### Data shown
━━━━━━━━

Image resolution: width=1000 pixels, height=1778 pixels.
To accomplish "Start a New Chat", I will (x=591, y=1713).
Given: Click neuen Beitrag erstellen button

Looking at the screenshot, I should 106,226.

━━━━━━━━

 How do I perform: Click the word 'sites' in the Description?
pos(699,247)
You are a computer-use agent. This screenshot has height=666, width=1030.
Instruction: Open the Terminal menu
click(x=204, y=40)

━━━━━━━━

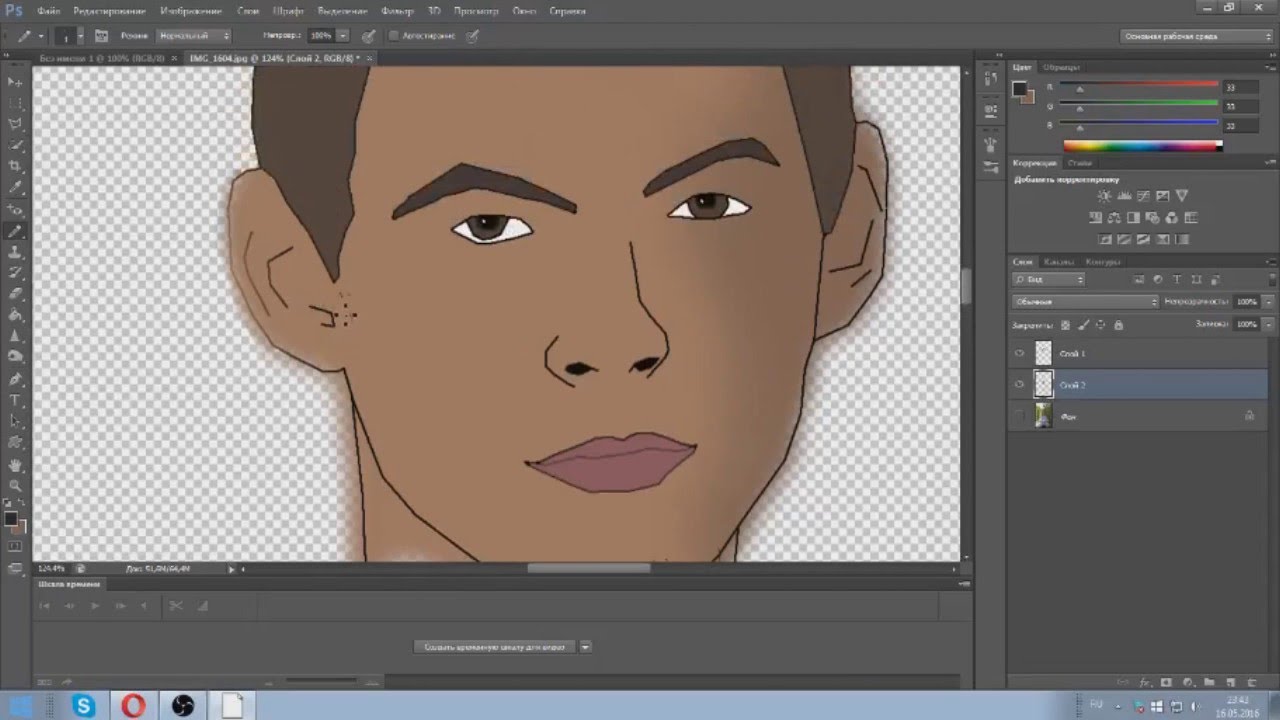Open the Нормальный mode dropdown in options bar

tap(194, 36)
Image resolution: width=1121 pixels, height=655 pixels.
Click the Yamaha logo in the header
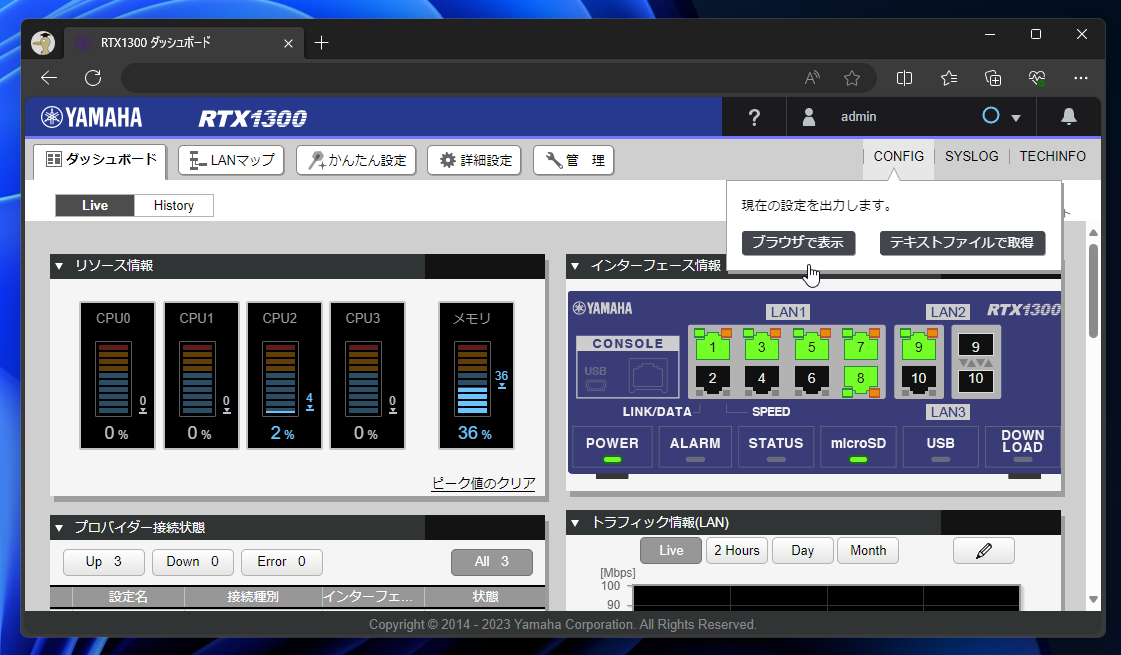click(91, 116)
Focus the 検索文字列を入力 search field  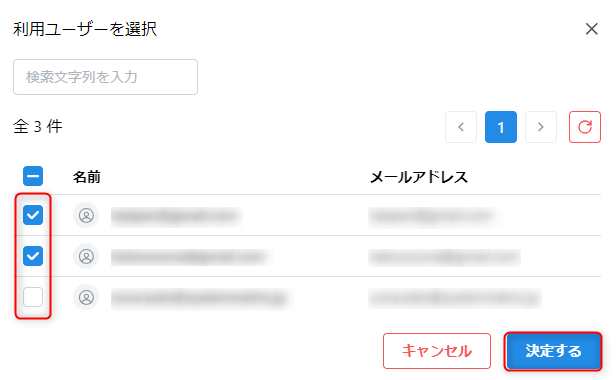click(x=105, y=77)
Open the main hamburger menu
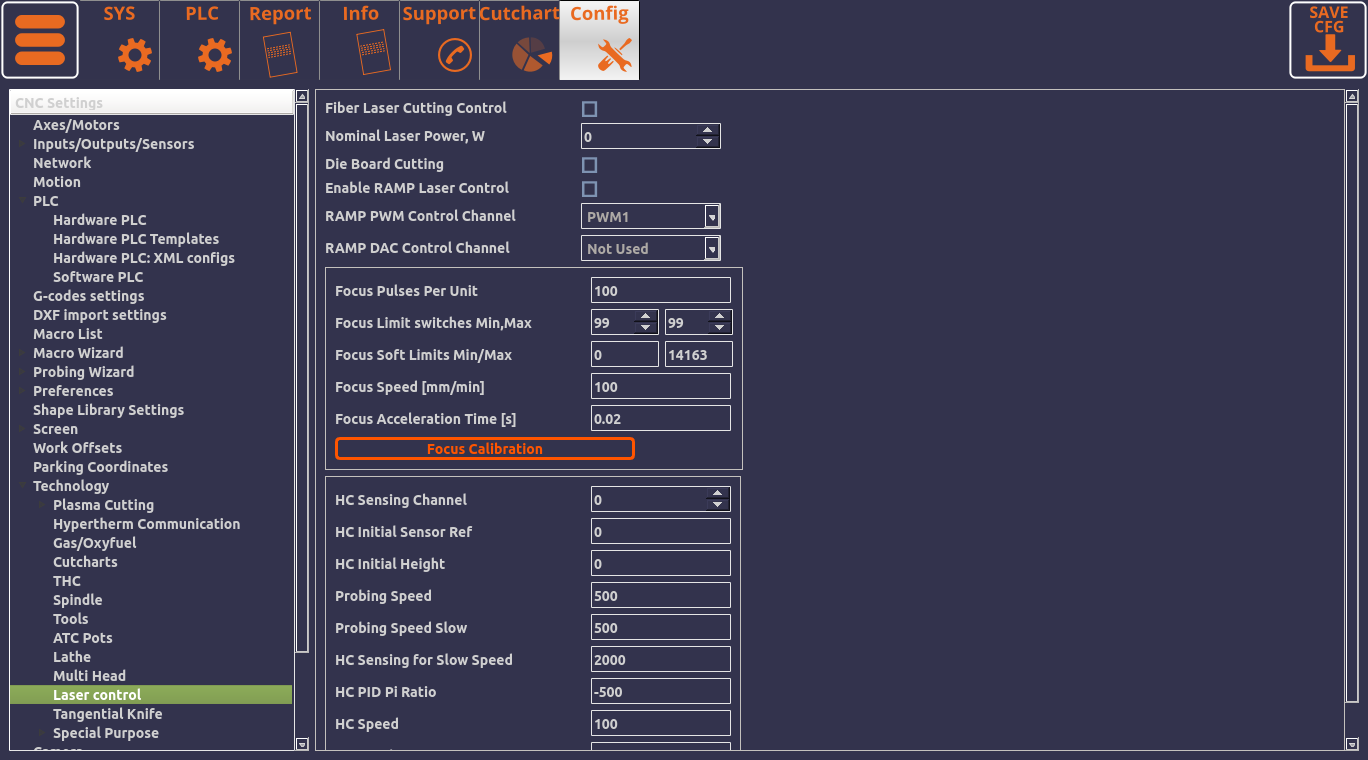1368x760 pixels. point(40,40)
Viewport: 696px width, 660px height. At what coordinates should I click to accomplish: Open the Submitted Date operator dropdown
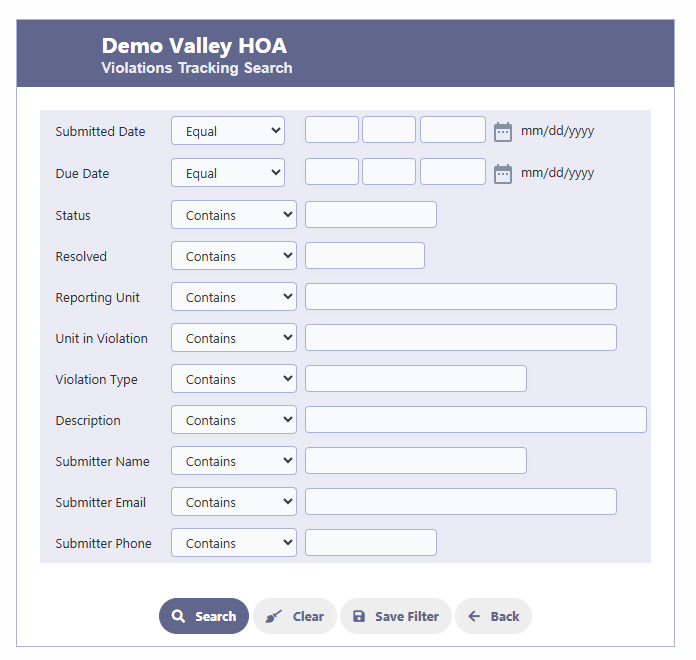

━━━━━━━━

### Exercise requirements
Exactly how many lines in the listing above contain the word "width"? Only the number should be given.

### Your response
4